NMR experiments have shown that a short C-terminal H3 peptide (residues 122–137) adopts its proper helical structure in the presence but not absence of Hs Asf1aN [20]. The same study further identified a probable histone-binding patch on the front β-sheet of Asf1N using genetic and biochemical analyses of mutant proteins. These studies did not identify, however, the geometry of the interaction nor the complete retinue of specific histone-Asf1 interactions.

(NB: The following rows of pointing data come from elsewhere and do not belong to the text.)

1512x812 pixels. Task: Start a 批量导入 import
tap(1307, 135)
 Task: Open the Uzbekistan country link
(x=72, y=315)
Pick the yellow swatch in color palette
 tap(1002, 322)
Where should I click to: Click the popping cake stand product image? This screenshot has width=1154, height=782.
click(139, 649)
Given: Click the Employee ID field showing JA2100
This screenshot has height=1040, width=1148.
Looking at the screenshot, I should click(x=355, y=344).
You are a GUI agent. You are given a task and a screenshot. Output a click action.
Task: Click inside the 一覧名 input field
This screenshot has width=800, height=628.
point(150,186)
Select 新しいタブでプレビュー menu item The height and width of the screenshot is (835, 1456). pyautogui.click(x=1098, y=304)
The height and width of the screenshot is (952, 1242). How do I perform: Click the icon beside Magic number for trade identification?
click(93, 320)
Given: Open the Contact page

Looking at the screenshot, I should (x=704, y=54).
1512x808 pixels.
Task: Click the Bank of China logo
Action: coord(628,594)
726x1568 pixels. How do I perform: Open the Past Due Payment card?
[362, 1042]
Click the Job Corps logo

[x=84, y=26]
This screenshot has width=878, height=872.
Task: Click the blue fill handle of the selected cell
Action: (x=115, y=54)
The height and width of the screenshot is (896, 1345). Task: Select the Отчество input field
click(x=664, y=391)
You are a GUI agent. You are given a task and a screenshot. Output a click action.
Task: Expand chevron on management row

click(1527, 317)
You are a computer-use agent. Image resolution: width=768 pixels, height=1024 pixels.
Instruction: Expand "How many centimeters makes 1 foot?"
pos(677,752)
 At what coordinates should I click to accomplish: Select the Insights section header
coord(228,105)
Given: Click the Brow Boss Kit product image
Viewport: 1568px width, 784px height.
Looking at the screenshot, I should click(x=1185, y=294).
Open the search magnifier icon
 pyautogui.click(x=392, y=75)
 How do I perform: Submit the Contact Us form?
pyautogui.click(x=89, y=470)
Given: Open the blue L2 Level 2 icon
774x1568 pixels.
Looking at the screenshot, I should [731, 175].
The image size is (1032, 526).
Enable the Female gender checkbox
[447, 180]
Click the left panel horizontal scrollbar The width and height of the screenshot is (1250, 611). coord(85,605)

The structure solved here shows that the histone helix binds to Asf1 in this predicted region, but in an unanticipated orientation. Mutational analysis of this region [20] had led to the prediction that the helix axis would run perpendicular to β-strand direction of Asf1, as opposed to the parallel configuration we now confirm in our structure. The H3 α-helix lies in a pocket defined by hydrophobic residues on one side and an intricate hydrogen-bonding network on the other (Figure 2). Notably, to properly form the pocket, the β-c/β-c' connecting loop folds downward (as compared to the structure of unbound yeast Asf1N), bringing residues Ser48 and Ser50 in proximity to contribute to the hydrogen-bonding network ("loop 1" in Figure 1B).

Figure 2
figure 2

Close-up view of the histone-binding patch on Asf1. Residues shown to be important for the interaction are labeled and represented as sticks, with labels in black for Asf1 and blue for histone H3 residues. Waters are represented as red spheres, hydrogen bonds as black dashed lines, and the hydrophobic surface participating in van der Waals interactions is shaded yellow.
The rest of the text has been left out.